Titre initial Blocage : Copwatch de retour en ligne, et devant les juges
Le jeu du chat et des dizaines de souris va continuer à l’encontre de Copwatch, ce site qui entend diffuser les exactions commises par les forces de l’ordre, et « surveiller ceux qui nous répriment » avec photos et vidéos à l’appui. Après un premier blocage ordonné par la justice, le site de retour en ligne revient devant les juges à la demande du ministère de l'Intérieur.

copwatch

Dans une première étape, le gouvernement avait réclamé le filtrage de 11 URL mais cette demande fut jugée « ni adaptée ni proportionnée » par le juge de l’urgence. Ce dernier estimait malgré tout que  « le contenu [de ce site] est constitutif d’infractions pénales » en raison de propos jugés diffamatoires, injurieux ou de collectes de données ) caractère personnel sans autorisation.

Sensible aux propos des FAI sur la question des coûts et des difficultés technologiques qu’implique une telle granulosité, la justice réclamait ainsi un blocage par IP ou DNS , à mettre en effectif jusqu’à la décision au fond (jugement du 14 janvier 2011). Un blocage qui évite de déployer des technologies de deep packet inspection, mais qui a le désavantage également de couper l’accès à des propos légitimes.
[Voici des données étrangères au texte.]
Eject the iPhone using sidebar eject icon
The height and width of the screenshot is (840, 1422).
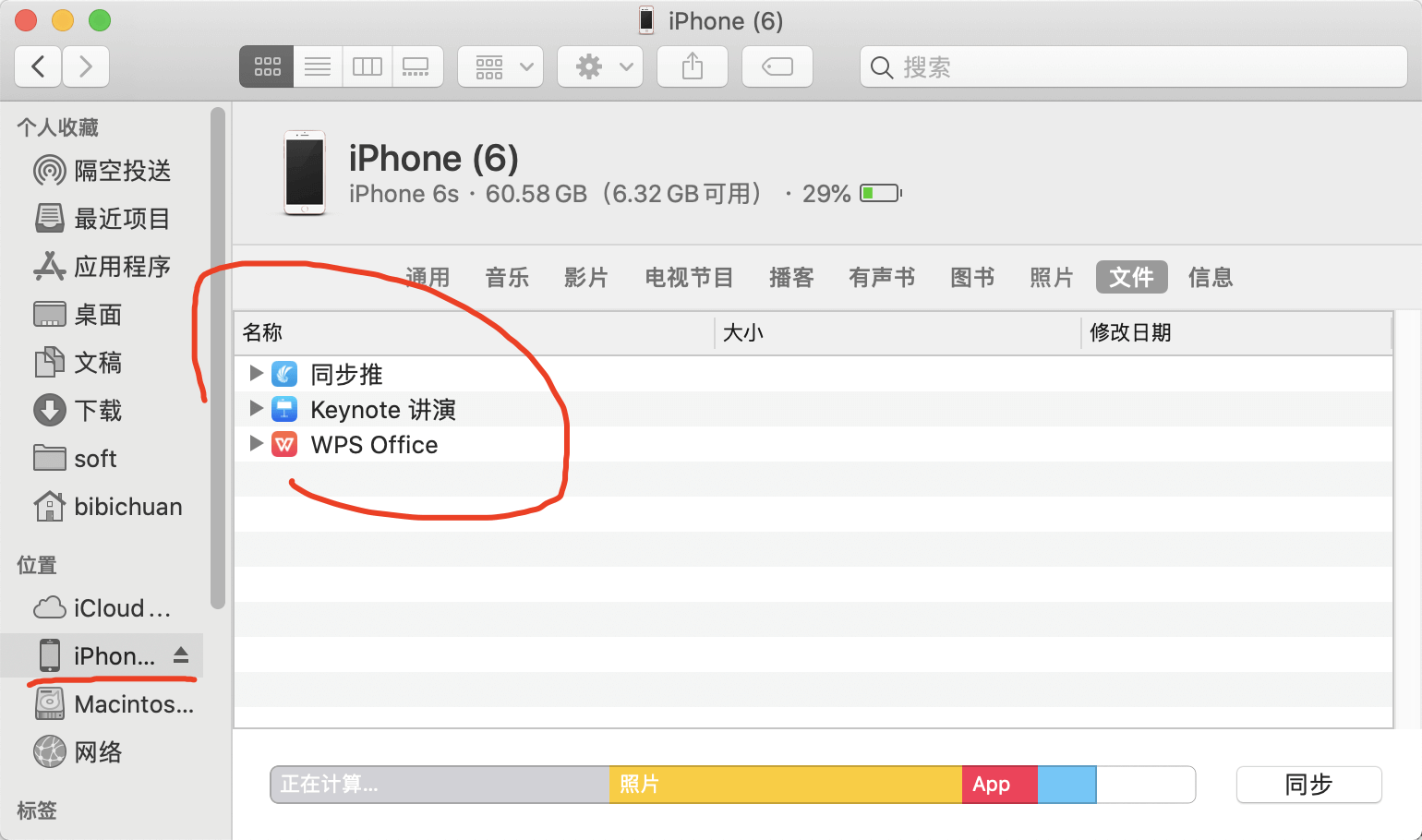point(181,655)
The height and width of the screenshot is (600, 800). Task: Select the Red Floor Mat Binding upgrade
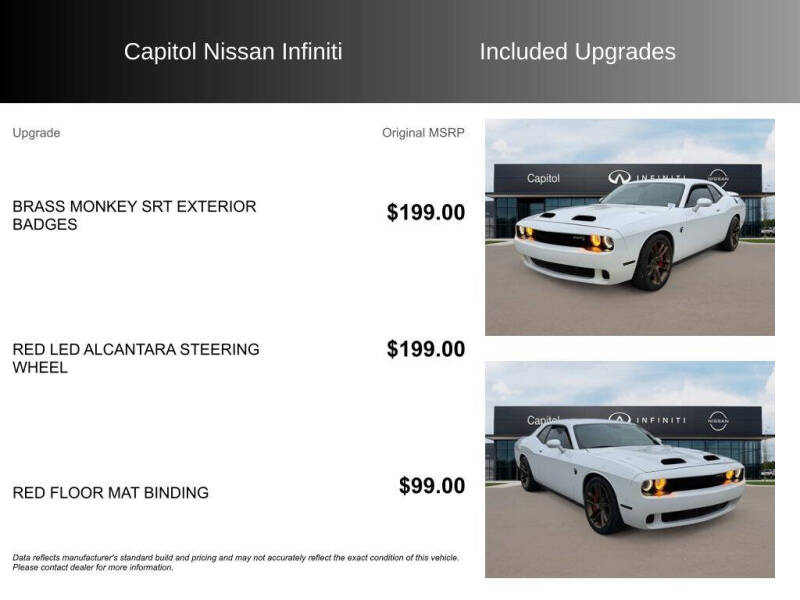(x=110, y=493)

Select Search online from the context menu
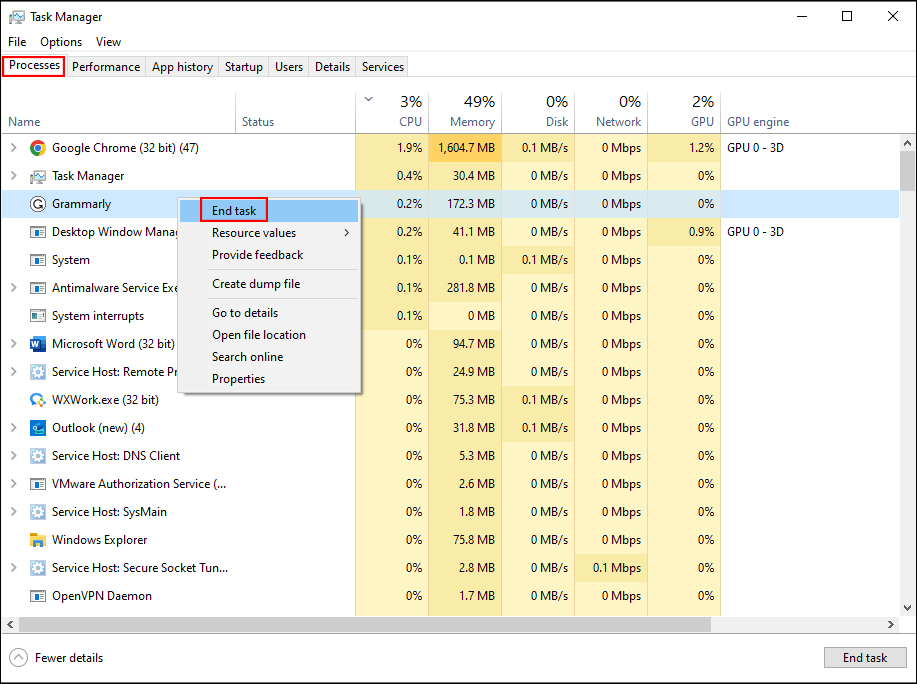247,356
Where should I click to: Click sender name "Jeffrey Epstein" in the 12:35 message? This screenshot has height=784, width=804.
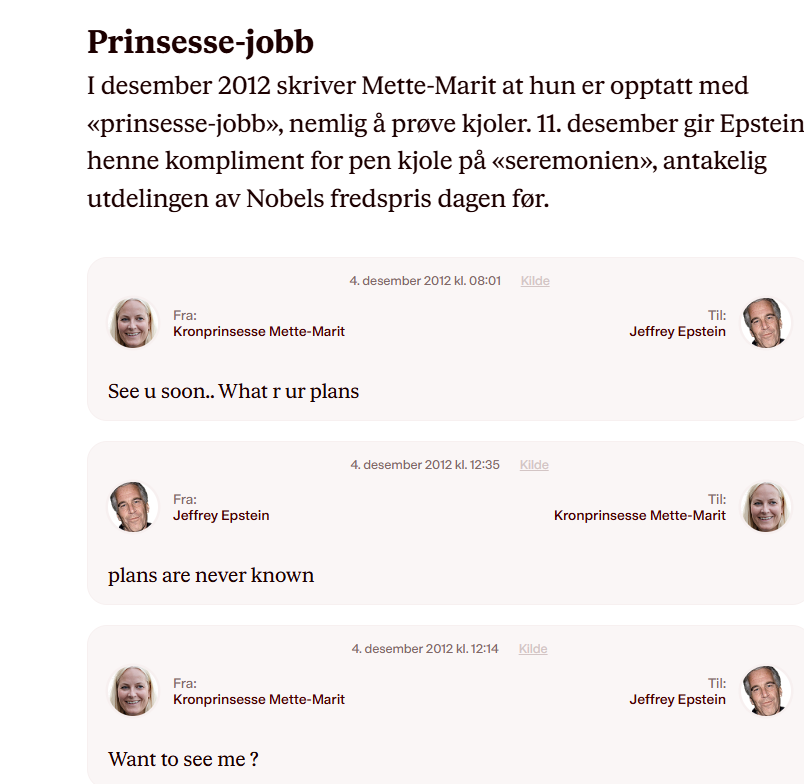pyautogui.click(x=221, y=515)
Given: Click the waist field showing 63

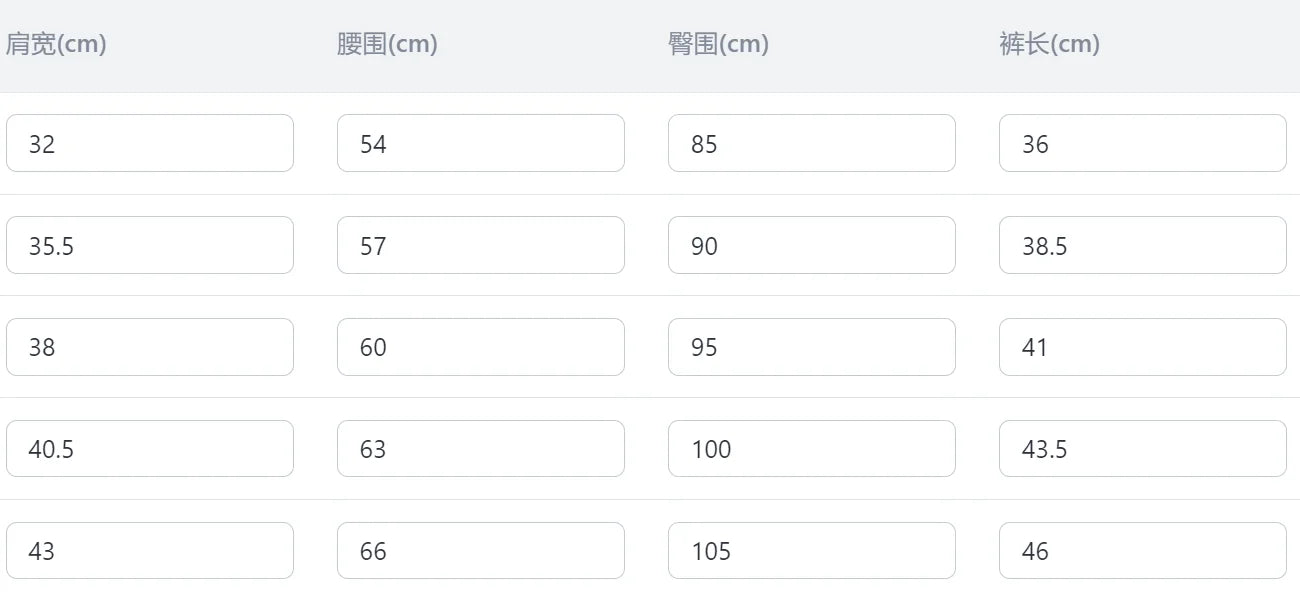Looking at the screenshot, I should [x=481, y=449].
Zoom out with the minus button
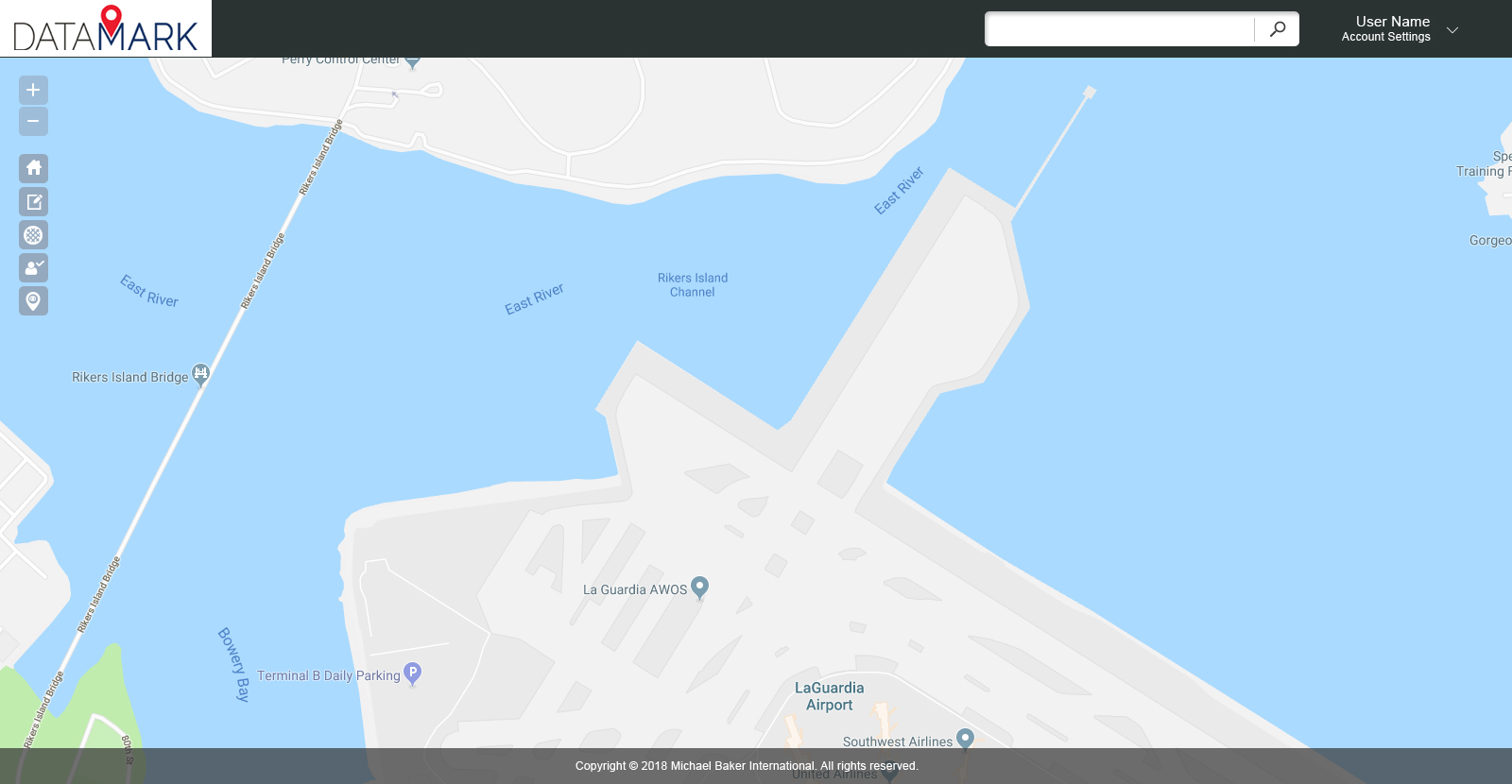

En toute évidence, le blocage fut d’une efficacité toute relative puisque déjà, les sites miroirs de Copwatchnord-idf.org explosaient (effet Streisand), et parce que le site lui-même est réapparu sous le nom de copwatchnord-idf.meta.gd. Ou comment ridiculiser Guéant et s’assurer d’un tapage médiatique hors norme… Selon France Inter, le ministère de l’Intérieur a donné rendez-vous aux FAI le 7 février prochain pour bloquer ce nouveau foyer de contestation. Des FAI qui n’ont toujours pas eu communication de l’assignation et qui doivent se contenter de lire la presse…

En attendant, l’affaire pourrait bien susciter l’intérêt de la solution déployée par TMG dans le dossier Allostreaming. Le prestataire des ayants droit a mis au point un système pour détecter la réapparition des sites miroirs et obtenir le blocage de leur clone. Pour cette attaque des clones, les ayants droit insistent pour voir doter par la justice du pouvoir d’assigner directement FAI et moteurs. Ainsi, ils pourraient leur réclamer automatiquement le blocage et le déréférencement sans passer par la longue et surtout si bruyante case judiciaire.